Author: Gerard Lopez
Date: 2014-11-10
Class: JHBSPH - Exploratory Data Analysis
Project: 1
This assignment uses data from the UC Irvine Machine Learning Repository, a popular repository for machine learning datasets. In particular, we will be using the "Individual household electric power consumption Data Set" which I have made available on the course web site:
-
Dataset: Electric power consumption [20Mb]
-
Description: Measurements of electric power consumption in one household with a one-minute sampling rate over a period of almost 4 years. Different electrical quantities and some sub-metering values are available.
The following descriptions of the 9 variables in the dataset are taken from the UCI web site:
- Date: Date in format dd/mm/yyyy
- Time: time in format hh:mm:ss
- Global_active_power: household global minute-averaged active power (in kilowatt)
- Global_reactive_power: household global minute-averaged reactive power (in kilowatt)
- Voltage: minute-averaged voltage (in volt)
- Global_intensity: household global minute-averaged current intensity (in ampere)
- Sub_metering_1: energy sub-metering No. 1 (in watt-hour of active energy).
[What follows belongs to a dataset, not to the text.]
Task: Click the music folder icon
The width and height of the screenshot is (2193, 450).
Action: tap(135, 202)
It corresponds to the kitchen, containing mainly a dishwasher, an oven and a microwave (hot plates are not electric but gas powered).
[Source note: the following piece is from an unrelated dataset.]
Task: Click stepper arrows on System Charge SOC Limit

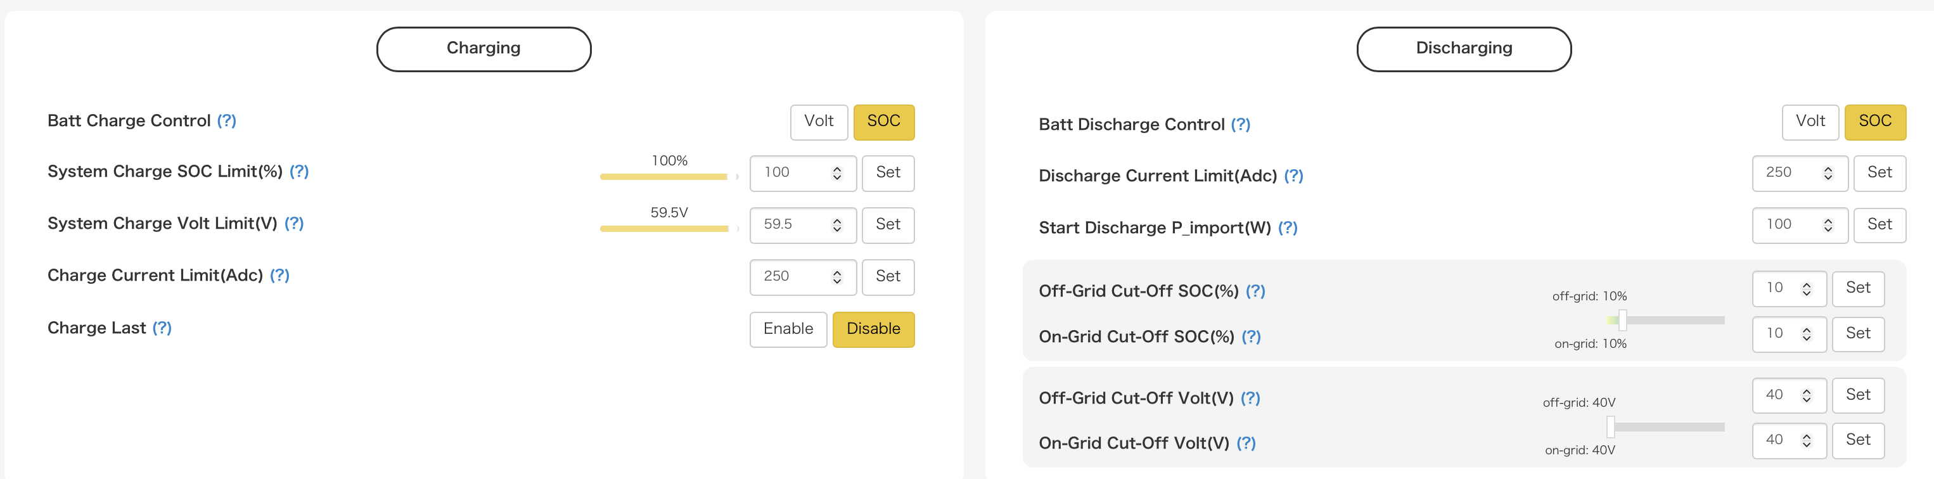Action: point(836,173)
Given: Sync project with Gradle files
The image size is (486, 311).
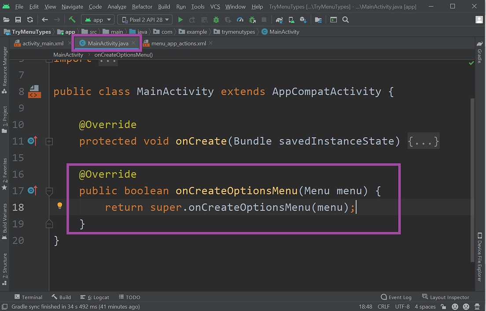Looking at the screenshot, I should tap(279, 19).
- Sub_metering_2: energy sub-metering No. 2 (in watt-hour of active energy). It corresponds to the laundry room, containing a washing-machine, a tumble-drier, a refrigerator and a light.
- Sub_metering_3: energy sub-metering No. 3 (in watt-hour of active energy). It corresponds to an electric water-heater and an air-conditioner.
The getPowerData.R script needs to be run first. It will download the data from the website to a local copy. It will then create a data frame with data from only the dates "2/2/2007" and "1/2/2007". It will set the column data types appropriately and add a column for datetime which are the date and time columns joined together. If household_power_consumption.txt is already in the local directory then it will use that copy instead of downloading a fresh one from the website.
getPowerData.R will output a data frame called PowerData that will be used be each of the subsequent scripts to produce the plots.
plot1.R, plot2.R, plot3.R, and plot4.R all use the PowerData data frame produced in getPowerData.R to produce the .png files: plot1.png, plot2.png, plot3.png and plot4.png respectively.